Directions for this task: Output exactly those lines of the data that lie between the line containing "This screenshot has height=562, width=1067." and the final line, both ends counted.

[Saved entries]
Start of Block
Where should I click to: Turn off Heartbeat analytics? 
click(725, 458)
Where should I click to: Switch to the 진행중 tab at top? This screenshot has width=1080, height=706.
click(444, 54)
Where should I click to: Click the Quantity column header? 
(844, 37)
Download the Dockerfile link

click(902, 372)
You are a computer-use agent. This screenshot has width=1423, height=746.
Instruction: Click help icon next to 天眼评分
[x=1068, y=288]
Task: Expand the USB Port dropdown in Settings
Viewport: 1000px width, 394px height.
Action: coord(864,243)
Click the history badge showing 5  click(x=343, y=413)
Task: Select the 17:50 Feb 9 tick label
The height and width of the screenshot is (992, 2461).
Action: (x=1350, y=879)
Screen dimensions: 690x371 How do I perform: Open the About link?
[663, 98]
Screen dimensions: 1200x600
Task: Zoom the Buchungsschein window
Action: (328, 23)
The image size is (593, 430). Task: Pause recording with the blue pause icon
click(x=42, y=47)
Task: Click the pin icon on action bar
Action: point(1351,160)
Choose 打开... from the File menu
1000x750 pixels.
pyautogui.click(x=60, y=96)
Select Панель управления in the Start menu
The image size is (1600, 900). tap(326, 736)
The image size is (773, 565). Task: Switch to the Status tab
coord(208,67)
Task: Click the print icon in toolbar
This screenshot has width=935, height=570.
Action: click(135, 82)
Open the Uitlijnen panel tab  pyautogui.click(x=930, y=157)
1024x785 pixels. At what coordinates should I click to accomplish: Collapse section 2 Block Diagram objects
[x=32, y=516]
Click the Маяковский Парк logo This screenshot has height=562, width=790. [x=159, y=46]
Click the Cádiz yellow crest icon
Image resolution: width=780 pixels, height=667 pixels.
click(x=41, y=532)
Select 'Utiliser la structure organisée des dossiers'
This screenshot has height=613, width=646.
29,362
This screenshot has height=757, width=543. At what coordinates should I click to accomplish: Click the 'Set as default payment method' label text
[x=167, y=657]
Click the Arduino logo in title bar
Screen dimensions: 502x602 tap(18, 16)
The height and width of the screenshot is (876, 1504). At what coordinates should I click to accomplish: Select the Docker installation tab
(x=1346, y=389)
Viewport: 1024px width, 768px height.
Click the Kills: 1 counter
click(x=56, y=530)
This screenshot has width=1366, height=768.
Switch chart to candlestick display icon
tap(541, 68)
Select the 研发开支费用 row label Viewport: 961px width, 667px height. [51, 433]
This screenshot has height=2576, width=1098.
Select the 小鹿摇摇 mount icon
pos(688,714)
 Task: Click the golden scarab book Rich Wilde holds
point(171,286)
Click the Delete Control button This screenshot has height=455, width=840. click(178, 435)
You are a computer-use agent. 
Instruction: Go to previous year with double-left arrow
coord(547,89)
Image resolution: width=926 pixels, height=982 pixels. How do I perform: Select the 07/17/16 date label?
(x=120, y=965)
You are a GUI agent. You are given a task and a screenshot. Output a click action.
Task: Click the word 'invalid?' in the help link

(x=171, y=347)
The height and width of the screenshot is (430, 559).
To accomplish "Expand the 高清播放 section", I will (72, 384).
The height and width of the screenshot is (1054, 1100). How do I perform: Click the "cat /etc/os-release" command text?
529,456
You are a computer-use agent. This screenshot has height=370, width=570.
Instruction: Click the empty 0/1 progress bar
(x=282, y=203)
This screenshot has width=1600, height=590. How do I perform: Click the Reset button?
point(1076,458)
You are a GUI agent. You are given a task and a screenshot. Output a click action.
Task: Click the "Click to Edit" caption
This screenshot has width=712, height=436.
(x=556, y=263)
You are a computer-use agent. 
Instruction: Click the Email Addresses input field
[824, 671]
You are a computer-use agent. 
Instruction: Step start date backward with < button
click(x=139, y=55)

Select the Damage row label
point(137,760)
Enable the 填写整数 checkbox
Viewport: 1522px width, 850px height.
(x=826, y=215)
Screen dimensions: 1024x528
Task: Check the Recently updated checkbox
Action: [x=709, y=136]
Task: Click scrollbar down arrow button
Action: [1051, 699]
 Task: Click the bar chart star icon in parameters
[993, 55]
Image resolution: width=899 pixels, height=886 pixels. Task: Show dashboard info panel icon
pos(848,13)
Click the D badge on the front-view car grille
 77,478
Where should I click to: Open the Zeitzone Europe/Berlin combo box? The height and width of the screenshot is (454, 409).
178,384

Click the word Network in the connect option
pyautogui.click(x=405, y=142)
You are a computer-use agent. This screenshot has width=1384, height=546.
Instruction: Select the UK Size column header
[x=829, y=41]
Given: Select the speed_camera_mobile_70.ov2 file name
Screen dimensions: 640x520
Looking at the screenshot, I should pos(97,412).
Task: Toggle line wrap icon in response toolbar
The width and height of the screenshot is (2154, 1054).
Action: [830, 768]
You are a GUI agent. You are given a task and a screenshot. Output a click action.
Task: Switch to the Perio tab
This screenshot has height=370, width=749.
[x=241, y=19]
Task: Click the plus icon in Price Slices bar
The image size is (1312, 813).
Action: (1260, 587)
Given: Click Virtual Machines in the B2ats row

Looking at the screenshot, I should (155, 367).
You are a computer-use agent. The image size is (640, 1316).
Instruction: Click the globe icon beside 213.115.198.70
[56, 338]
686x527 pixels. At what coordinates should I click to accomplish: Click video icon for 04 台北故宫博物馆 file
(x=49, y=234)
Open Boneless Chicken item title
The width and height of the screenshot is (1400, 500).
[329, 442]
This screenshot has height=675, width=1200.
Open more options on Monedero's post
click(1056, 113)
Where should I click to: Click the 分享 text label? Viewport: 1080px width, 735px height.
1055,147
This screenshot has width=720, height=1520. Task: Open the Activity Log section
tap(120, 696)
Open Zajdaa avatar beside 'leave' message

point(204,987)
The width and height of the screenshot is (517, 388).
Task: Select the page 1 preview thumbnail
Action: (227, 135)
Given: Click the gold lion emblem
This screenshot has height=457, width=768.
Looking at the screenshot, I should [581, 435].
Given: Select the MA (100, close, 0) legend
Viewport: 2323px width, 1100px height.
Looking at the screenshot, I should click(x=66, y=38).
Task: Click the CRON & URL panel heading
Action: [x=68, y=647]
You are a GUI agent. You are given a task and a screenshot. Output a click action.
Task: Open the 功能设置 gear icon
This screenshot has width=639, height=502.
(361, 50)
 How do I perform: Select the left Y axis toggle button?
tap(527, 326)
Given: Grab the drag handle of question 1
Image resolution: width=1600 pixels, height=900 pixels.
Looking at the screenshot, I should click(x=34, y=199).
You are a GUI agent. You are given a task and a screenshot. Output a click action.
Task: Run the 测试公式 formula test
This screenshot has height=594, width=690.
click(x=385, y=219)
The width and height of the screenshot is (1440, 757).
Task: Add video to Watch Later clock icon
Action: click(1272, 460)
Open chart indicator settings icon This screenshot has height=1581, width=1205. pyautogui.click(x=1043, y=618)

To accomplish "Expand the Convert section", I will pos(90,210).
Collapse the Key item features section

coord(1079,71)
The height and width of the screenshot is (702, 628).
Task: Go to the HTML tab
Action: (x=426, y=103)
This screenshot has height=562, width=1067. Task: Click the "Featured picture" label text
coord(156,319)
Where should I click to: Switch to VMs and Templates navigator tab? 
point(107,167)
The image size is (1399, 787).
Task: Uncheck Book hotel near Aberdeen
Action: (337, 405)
End of Block
Output for this task:
This screenshot has height=562, width=1067. Task: Click the "Featured picture" label text
coord(156,319)
Where should I click to: Switch to VMs and Templates navigator tab? 
point(107,167)
The image size is (1399, 787).
Task: Uncheck Book hotel near Aberdeen
Action: (337, 405)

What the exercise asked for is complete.